Give the listing again character for character, but drop the images.

====

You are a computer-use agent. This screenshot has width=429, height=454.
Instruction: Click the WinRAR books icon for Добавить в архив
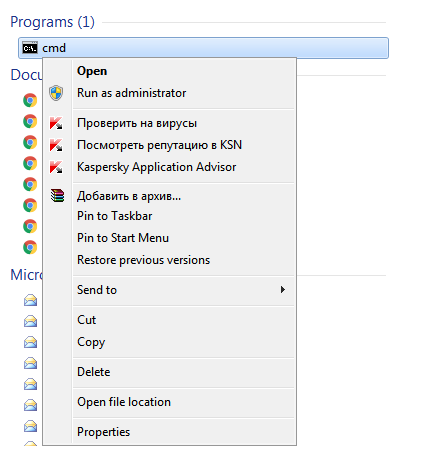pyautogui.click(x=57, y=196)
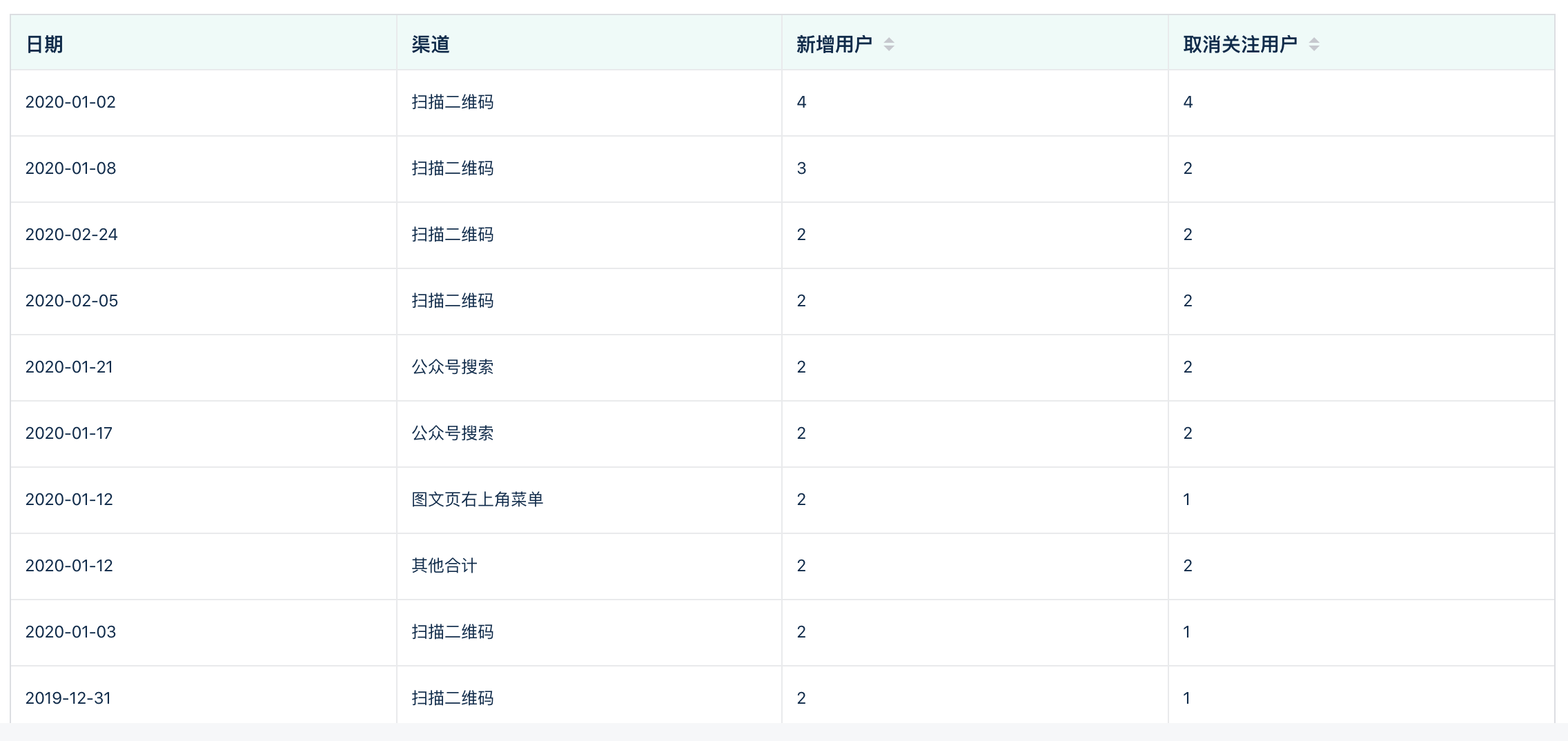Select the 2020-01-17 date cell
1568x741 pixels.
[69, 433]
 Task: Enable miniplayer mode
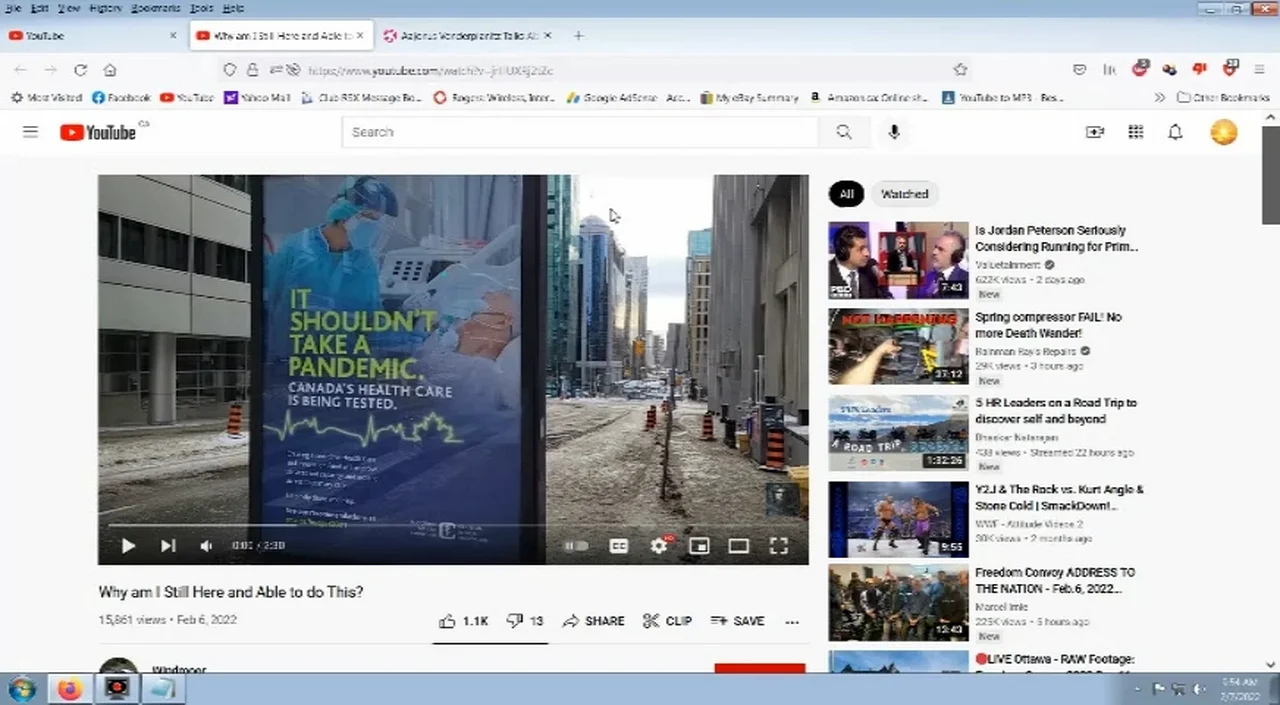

====

Solved exercise:
You are a computer-use agent. This screenshot has width=429, height=454.
Instruction: Click the WinRAR books icon for Добавить в архив
pyautogui.click(x=57, y=196)
Select the 2020-01-17 date cell
1568x741 pixels.
[69, 433]
 Task: Enable miniplayer mode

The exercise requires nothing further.